* Text excerpt *
Brady's derisive commentary was mild compared to that of syndicated columnist Bob Novak, who suggested that not only Doggett but his Central Texas constituents were scarcely fit to be U.S. citizens. "Doggett," Novak wrote, "whose Austin, Texas, constituency is one of the nation's most liberal ... typifies the saber-tongued House members of both parties who slash away in one-minute House floor speeches, and ... he showed that the terrorist assault had not changed him. 'Before all the bodies are removed,' [Doggett] said, 'there are those that are lining up here at the Capitol door ... asking that they receive some public subsidy, right out of the Social Security Fund.'"

The nominally conservative Novak had no objection to the heavily debt-leveraged airline corporations taking advantage of a national tragedy to demand no-strings-attached subsidies from taxpayers. Rather, to him it was an outrage that one Congressman had seen fit to delay the Treasury raid until the bailout legislation could be subject to public scrutiny.


Waving the Bloody Shirt

The bailout frenzy is just a particular case of more hysterical jingoism suddenly dominating public discourse. In the days since Sept. 11, Novak's knee-jerk nationalism has been largely representative of the pundit class, "conservative" and "liberal" alike. Shortly after the bombing, National Public Radio's institutional moderate Juan Williams was nervously promoting the notion that in response to terrorism, the U.S. needs seriously to consider the use of nuclear weapons. Williams didn't even have a target in mind -- a casual conversation with some designated "anti-terrorism expert" had simply persuaded him we couldn't "rule anything out." Not even insanity, I guess.

* Problems to solve *
**A)** In the bailout commentary, which fund did Doggett say the people lining up at the Capitol door wanted a subsidy from?
**B)** List every person named in the bailout commentary.
**C)** Rewrite the bailout commentary from "The nominally conservative" up to and including "to public scrutiny.", putting "lawmaker" in place of "Congressman".

* Recorded information *
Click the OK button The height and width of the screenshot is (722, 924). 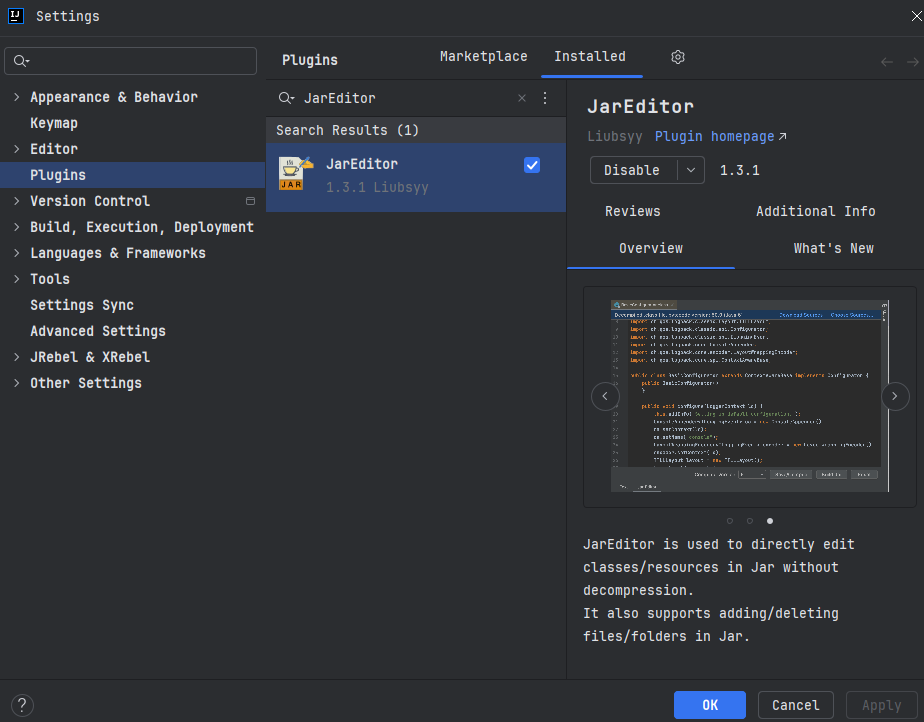[709, 705]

* Exercise solutions *
**A)** The Social Security Fund.

**B)** Brady, Doggett, Bob Novak, Juan Williams

**C)**
The nominally conservative Novak had no objection to the heavily debt-leveraged airline corporations taking advantage of a national tragedy to demand no-strings-attached subsidies from taxpayers. Rather, to him it was an outrage that one lawmaker had seen fit to delay the Treasury raid until the bailout legislation could be subject to public scrutiny.